# Exploretory data analysis on risk factors involved in investment by Deutch Bank

## Background
Deutsche Bank is a multinational investment bank and financial services company. It offers a range of investment products to its clients, including stocks, bonds, and derivatives. The bank is concerned about the risk of investment in various products and wants to use data analysis to identify and manage potential risks.

## Objective

To perform data analysis on the investment products offered by Deutsche Bank and identify potential risks associated with each product.
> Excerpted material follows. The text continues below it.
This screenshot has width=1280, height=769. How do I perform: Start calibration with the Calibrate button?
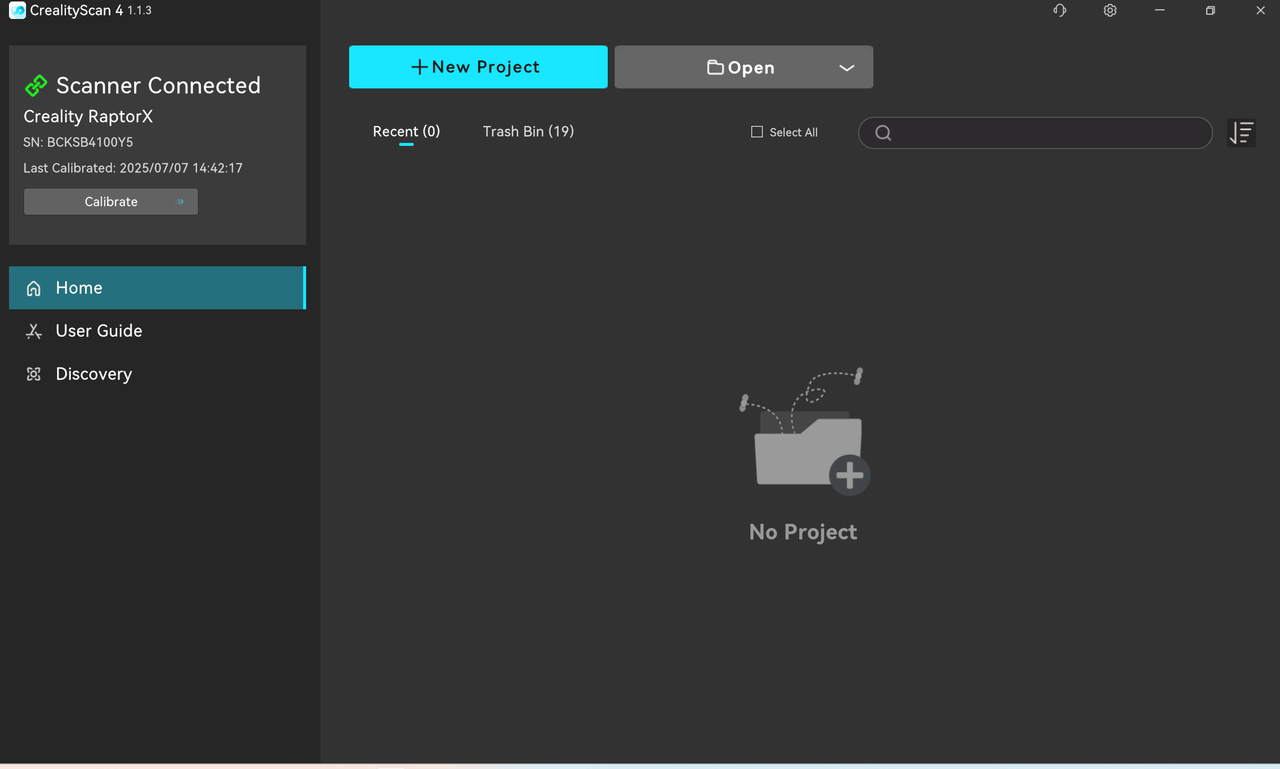111,202
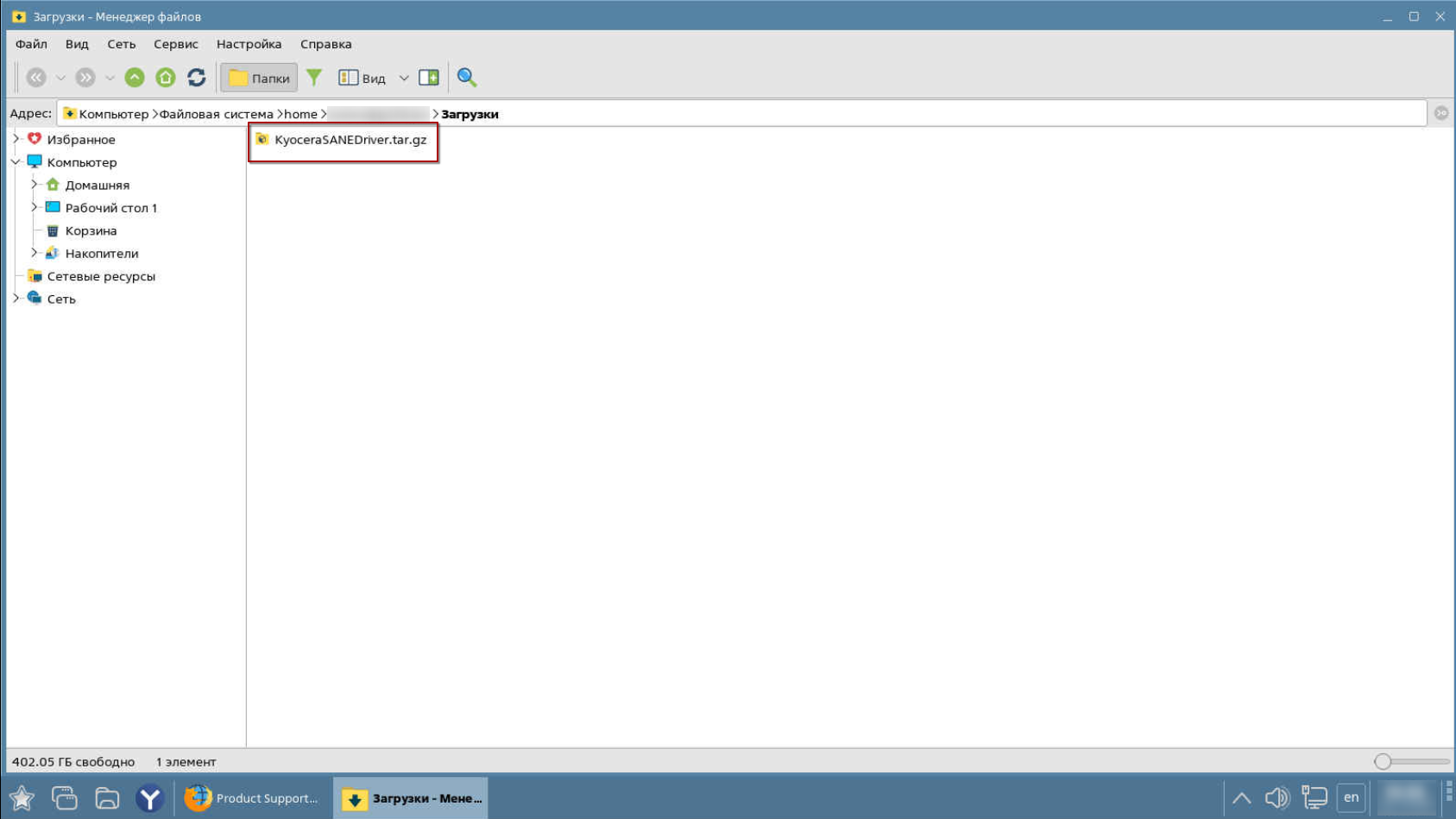Open the Сервис menu
1456x819 pixels.
coord(175,44)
Technical chart for the reliance industries: 

1. MACD
2. Momentum (MOM)
3. Stochastic (STO)
4. CCI

## Deutsch Bank share
With this dataset, we could perform a wide range of analyses and visualizations to understand how the stock price of Deutsche Bank has changed over time, and to identify trends or patterns in the data. 

For example, we could:

- Create a line chart showing the daily closing price of the stock over time.
- Calculate the daily percentage change in the stock price, and create a histogram or density plot to visualize the distribution of these changes.
- Use technical analysis tools to identify patterns or trends in the stock price, such as moving averages or support/resistance levels.
- Perform a regression analysis to model the relationship between the stock price and other variables, such as market indices or macroeconomic indicators.
- Use machine learning algorithms to predict future stock prices based on historical data.

So, I will start with few basic things with these datas over time and compare them with each other.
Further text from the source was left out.